Dual Sigmoid Loss Function

Updated 8 January 2026

The paper demonstrates that dual sigmoid functions independently scale intra-class (pulling) and inter-class (pushing) gradients to optimize compactness and separation.
It shows improved noise robustness and convergence in tasks like face recognition and multi-modal representation alignment through sigmoid-based reweighting.
Empirical ablation results reveal that the full sigmoid approach consistently outperforms constant scaling and step functions in deep metric learning scenarios.

A dual sigmoid-based loss function denotes any loss design employing two distinct sigmoid functions to scale, modulate, or reweight intra-class and inter-class terms—primarily in metric learning, representation learning, and robust classification. Its central paradigm is to independently modulate the optimization drive on “pulling” (same-class) and “pushing” (different-class) sample pairs, explicitly balancing within-class compactness and between-class separability under noise, class imbalance, or multi-modal data sources.

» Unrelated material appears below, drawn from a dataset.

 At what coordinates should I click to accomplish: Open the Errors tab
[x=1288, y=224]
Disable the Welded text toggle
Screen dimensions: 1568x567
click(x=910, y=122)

Notable instantiations include the SFace “sigmoid-constrained hypersphere” loss—designed for robust face recognition—and the bias-and-temperature-reparametrized sigmoid contrastive loss used in SigLIP/SigLIP2 for multi-modal representation alignment (Zhong et al., 2022, Bangachev et al., 23 Sep 2025).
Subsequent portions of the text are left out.